# Passage à examiner
###

Un des premiers du vaisseau, dans une conversation familière, fut conduit à dire : « Je crois que vous seriez tous bien effrayés, si nous allions vous jeter sur les côtes de France. – Pourquoi donc ? – Parce que, répondit-il, le roi pourrait vous faire payer cher d’avoir quitté votre pays pour suivre un autre souverain ; et puis, parce que vous portez une cocarde qu’il a défendue. – Mais est-ce bien à un Anglais à parler de la sorte ? Il faut que vous soyez bien déchus ! Assurément vous voilà bien loin de votre révolution, si justement qualifiée parmi vous de glorieuse. Mais nous qui nous en rapprochons fort, et qui avons beaucoup gagné, nous vous répondrons qu’il n’y a pas une de vos paroles qui ne soit une hérésie : d’abord notre châtiment ne tient plus au bon plaisir du roi, nous ne dépendons à cet égard que de la loi ; or, il n’en existe aucune contre nous, et si l’on venait à la violer sur ce point, ce serait à vous autres à nous garantir ; car votre général s’y est engagé par la capitulation de Paris ; et ce serait une honte éternelle à votre administration, s’il tombait des têtes que votre foi publique aurait solennellement garanties.

###

# Tâche 1
Pour chaque affirmation, indiquez par oui ou par non si elle concorde avec le passage à examiner, puis citez les mots décisifs du passage.
(a) L'Anglais affirme que le roi pourrait faire payer cher aux Français d'avoir quitté leur pays.
(b) Selon la réponse faite à l'Anglais, le châtiment des Français dépend encore du bon plaisir du roi.
(c) La réponse affirme que le général anglais s'est engagé par la capitulation de Paris.

###

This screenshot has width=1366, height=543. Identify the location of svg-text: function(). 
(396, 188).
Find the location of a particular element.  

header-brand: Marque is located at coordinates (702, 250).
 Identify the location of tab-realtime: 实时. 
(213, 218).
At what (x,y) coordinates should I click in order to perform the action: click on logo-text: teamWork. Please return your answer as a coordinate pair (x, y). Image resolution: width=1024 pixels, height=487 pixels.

###

# Tâche 2
Présentez sous forme de liste numérotée les lignes des enregistrements, de la ligne contenant « Identify the location of tab-realtime: 实时. » jusqu'à la fin des enregistrements, en omettant les lignes vides.

# Corrigé 1
(a) Oui : « le roi pourrait vous faire payer cher d’avoir quitté votre pays pour suivre un autre souverain »
(b) Non : « notre châtiment ne tient plus au bon plaisir du roi, nous ne dépendons à cet égard que de la loi »
(c) Oui : « car votre général s’y est engagé par la capitulation de Paris »

# Corrigé 2
1.  Identify the location of tab-realtime: 实时. 
2. (213, 218).
3. At what (x,y) coordinates should I click in order to perform the action: click on logo-text: teamWork. Please return your answer as a coordinate pair (x, y). Image resolution: width=1024 pixels, height=487 pixels.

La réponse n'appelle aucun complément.